O país viu sua posição cambiar, de forma rápida, à “tripla condição” de potência comercial, industrial e financeira, combinando as seguintes iniciativas: 1) planificação do comércio exterior; 2) ampliação do escopo a um novo setor privado; 3) formação de um amplo e profundo sistema financeiro estatal (voltado ao financiamento de longo prazo); 4) instituição de mecanismos de controle sobre os fluxos externos de capitais 5) ciclos rápidos de substituição de importações 6) a formação, desde a segunda metade da década de 1990, de um poderoso capital produtivo estatal (crescentemente centralizado) sob a forma de 149 conglomerados empresariais estatais e 7) lançamento de grandes pacotes fiscais como reação à flutuação de demanda interna e/ou externa. [Jabbour&De Paula (2017)].

 

Talvez chame mais a atenção o silêncio da audiência presencial do que as mais de três horas e vinte minutos de discurso, em voz baixa e pausada, do líder chinês. Fosse qualquer cerimônia pública no tempo-espaço ocidental, dificilmente se encontraria tanto respeito e concentração. E há uma razão para isso.
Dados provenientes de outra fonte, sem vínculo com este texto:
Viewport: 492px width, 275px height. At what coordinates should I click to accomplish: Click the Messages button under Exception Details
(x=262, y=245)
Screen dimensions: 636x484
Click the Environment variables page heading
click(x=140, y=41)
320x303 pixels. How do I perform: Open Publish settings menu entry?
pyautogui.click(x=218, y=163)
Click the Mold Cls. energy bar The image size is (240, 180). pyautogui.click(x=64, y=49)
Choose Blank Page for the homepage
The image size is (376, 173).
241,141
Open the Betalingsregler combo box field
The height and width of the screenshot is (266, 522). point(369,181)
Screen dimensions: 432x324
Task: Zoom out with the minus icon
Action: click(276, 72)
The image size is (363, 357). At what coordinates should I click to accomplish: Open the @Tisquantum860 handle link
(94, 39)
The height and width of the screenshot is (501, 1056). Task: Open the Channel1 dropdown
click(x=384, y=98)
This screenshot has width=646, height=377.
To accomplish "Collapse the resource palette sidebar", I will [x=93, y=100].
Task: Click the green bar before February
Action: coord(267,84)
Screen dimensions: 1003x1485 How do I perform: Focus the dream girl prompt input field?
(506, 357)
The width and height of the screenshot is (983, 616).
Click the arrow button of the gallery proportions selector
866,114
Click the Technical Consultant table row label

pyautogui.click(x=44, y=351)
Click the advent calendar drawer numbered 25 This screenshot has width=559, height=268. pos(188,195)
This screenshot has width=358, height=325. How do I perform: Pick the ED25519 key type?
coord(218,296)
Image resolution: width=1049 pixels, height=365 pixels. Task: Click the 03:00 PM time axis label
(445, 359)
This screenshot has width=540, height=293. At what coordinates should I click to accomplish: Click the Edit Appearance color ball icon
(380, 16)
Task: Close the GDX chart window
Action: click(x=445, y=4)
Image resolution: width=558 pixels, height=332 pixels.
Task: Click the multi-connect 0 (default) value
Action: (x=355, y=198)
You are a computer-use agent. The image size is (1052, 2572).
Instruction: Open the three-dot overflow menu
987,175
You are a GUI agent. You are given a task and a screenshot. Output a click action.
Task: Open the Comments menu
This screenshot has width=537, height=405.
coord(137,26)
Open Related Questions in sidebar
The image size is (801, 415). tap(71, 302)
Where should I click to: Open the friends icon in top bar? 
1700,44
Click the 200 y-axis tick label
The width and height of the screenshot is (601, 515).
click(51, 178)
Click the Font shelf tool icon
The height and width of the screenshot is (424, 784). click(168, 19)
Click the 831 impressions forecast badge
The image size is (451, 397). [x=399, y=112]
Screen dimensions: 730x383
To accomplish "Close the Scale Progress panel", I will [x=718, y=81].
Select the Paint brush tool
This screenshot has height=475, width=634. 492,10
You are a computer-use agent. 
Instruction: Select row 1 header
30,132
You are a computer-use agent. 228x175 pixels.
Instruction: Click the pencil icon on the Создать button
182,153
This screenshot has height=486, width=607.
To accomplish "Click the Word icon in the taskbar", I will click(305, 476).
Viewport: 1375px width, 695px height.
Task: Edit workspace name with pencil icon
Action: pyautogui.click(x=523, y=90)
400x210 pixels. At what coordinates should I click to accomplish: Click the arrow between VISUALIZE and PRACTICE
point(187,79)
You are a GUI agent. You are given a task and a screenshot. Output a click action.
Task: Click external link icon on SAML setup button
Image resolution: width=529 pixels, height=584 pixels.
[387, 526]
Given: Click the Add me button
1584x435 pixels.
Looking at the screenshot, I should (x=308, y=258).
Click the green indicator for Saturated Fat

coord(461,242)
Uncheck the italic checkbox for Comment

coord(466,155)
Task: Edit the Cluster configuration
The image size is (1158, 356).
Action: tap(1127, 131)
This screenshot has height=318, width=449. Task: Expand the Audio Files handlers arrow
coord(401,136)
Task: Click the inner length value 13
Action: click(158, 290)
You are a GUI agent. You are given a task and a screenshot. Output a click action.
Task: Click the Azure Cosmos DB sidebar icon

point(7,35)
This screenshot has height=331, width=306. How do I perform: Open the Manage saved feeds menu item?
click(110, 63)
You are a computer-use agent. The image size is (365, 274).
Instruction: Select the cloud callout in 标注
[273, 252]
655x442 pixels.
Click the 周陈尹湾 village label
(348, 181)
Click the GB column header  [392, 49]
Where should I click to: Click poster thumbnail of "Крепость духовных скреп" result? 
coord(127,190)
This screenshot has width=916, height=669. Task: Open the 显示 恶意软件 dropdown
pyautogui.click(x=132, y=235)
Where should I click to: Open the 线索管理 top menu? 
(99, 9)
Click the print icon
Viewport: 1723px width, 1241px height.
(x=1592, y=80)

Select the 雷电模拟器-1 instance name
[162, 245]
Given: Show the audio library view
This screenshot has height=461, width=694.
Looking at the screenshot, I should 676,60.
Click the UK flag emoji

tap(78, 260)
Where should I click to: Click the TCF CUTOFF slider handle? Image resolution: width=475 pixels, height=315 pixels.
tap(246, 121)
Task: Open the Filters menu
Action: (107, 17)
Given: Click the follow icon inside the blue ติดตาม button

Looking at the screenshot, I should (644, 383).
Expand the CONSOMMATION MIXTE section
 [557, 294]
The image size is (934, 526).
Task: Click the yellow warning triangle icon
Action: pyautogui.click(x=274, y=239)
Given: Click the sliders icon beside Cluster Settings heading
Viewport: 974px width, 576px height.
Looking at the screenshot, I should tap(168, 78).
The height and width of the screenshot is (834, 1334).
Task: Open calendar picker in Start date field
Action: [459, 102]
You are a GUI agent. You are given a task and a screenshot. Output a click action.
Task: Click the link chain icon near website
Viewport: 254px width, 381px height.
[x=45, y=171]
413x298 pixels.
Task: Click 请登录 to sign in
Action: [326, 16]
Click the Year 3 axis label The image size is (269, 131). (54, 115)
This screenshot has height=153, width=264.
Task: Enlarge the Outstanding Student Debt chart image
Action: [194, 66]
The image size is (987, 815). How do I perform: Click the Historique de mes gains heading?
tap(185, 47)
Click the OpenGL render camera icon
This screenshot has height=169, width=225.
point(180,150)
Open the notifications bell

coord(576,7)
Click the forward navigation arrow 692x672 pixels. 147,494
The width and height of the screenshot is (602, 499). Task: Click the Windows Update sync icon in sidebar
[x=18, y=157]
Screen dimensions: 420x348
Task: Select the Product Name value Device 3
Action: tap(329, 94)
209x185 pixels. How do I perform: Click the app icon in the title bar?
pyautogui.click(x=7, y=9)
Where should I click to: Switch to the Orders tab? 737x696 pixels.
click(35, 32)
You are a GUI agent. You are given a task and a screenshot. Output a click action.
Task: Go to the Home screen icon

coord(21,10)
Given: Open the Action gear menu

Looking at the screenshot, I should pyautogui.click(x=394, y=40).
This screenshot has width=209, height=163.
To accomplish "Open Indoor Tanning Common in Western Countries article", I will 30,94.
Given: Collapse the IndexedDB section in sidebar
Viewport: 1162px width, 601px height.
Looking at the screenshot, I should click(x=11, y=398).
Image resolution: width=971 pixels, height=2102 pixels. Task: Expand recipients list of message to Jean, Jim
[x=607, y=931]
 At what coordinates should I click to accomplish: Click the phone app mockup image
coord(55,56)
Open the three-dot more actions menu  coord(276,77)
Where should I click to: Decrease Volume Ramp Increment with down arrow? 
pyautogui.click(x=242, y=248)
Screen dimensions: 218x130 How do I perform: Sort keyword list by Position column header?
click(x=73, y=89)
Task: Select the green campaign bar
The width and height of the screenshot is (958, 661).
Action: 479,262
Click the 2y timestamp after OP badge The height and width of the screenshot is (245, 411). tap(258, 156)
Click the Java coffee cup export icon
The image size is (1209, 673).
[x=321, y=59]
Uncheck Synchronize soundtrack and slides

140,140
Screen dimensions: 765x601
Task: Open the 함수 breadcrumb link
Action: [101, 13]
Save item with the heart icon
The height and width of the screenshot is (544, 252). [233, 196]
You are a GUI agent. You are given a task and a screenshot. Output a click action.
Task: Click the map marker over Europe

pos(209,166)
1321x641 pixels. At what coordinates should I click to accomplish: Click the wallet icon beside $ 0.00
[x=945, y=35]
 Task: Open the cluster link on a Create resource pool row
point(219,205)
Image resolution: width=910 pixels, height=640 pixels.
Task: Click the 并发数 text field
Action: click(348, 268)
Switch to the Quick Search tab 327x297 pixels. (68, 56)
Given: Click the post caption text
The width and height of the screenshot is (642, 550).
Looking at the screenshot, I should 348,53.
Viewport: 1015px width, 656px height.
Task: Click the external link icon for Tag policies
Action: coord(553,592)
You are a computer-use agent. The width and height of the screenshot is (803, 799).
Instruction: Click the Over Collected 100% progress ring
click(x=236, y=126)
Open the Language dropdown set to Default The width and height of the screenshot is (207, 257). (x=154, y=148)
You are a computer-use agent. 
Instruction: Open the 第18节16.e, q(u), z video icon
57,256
Não há no Ocidente nenhum líder político que retenha tanta legitimidade. O Ocidente está suficientemente polarizado entre os interesses de muito poucos e as necessidades básicas da imensa maioria.

 

O título do discurso revelou o espírito chinês para as próximas décadas – Assegurando-se vitória decisiva na construção de uma sociedade moderadamente próspera em todos os aspectos e empreendendo-se esforços para o grande sucesso do socialismo com características chinesas para uma nova era. Do ponto de vista de relações internacionais, a “nova era” surge como triunfo de políticas para “comunidade com destino comum”. Além de se contrapor ao isolacionismo de D. Trump, a China afirma o “socialismo chinês” como caminho para a construção desta “comunidade”.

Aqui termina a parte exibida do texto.